After obtaining the bar he moved to Palatka, Florida, and became the city attorney, a position he served for eleven years.
He was also chairman of the Putnam County school board for seven years. In 1900 he was a Democratic presidential elector.

He shared a partnership in a law firm with congressman Robert Wyche Davis until they dissolved the company for business reason in 1904.

Hilbert was elected to the Florida House of Representatives in early 1909 and took his seat when the session started on April 5, 1909, representing Putnam County.
While in the house he was noted for his support for state wide prohibition. He had not been serving long before he was being urged to run for congress and challenge the sitting congressman Frank Clark, and the rumours persisted for months with Hilburn refusing to commit. In October he finally declared that he would not run due to his law firm partner falling seriously sick and Hilburn having to "do the work of two men".

After serving one term in the house he then was elected to serve in the state senate in 1911.
He resigned from his seat in the senate to run for congress but lost by 384 votes of around 25,000 cast.
In 1933 he was elected back to the senate and served the 26th district. He served until 1934 when he lost to H. S. McKenzie.

In 1915 he was appointed by Governor Holland to be a judge in the new circuit court.

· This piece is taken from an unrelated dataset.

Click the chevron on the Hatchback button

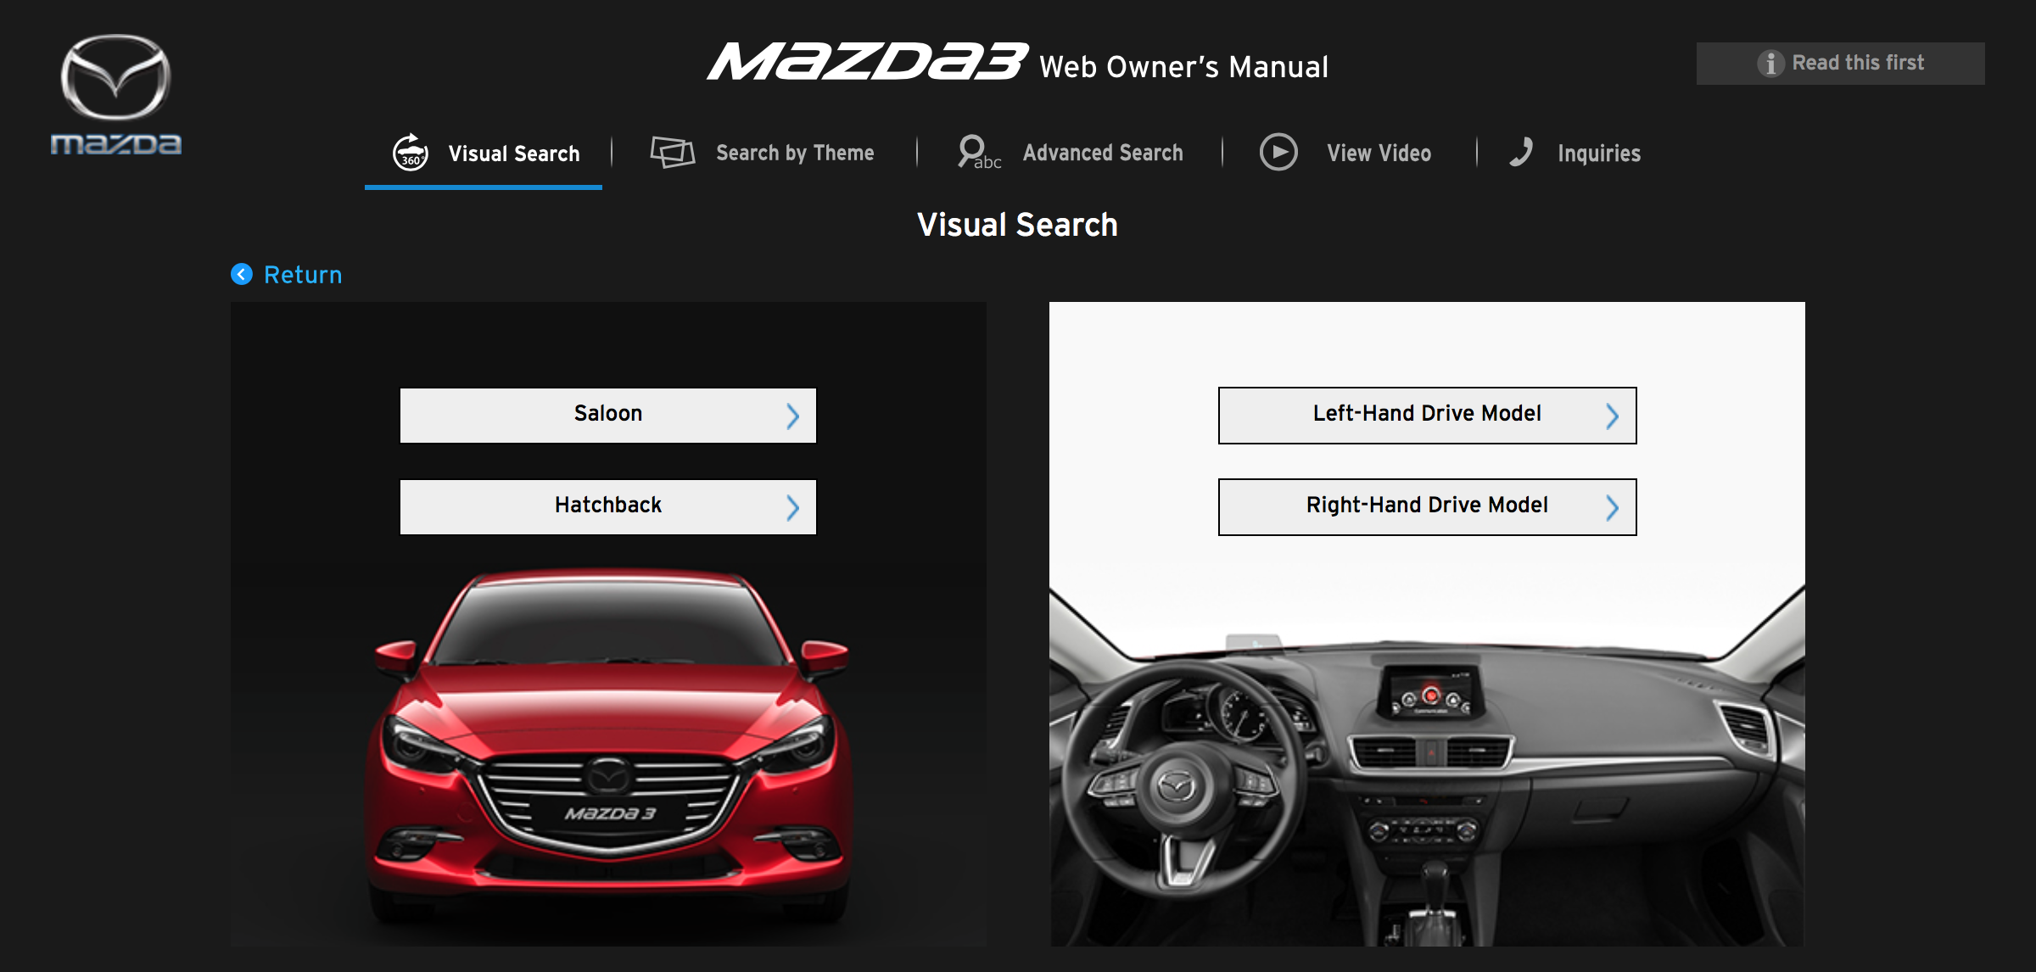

In June 2015 he presided over the procedural open and adjourn session to comply with the law of fixed terms but the docket was clear of cases.
However the Florida Supreme Court took a case about his circuit judgeship and whether it was constitutional and invalidated the act before he heard any cases.

He was involved in a tax dispute.
He was appointed to be a member of the Florida racing commission by Governor Fred P. Cone and re-appointed by his successor Spessard Holland.

He was dean of the Palatka bar association.
He donated 80 acres to Southern College in Sutherland, Florida, predecessor of Florida Southern College.
He was attacked by a wild turkey as he prepared to butcher a turkey hen outside his home.
He owned substantial property.

== Death ==
Hilburn bought the home built and owned by Marcus Loeb who relocated to Atlanta, it is extant.

He died aged 74 in Palatka, Florida, on September 27, 1843, from a heart attack.
He is buried in the West View Cemetery in Palatkas.
The Putnam County Bar Association had a resolution to honor him for his many years service to the association as president as well as for his service to the community.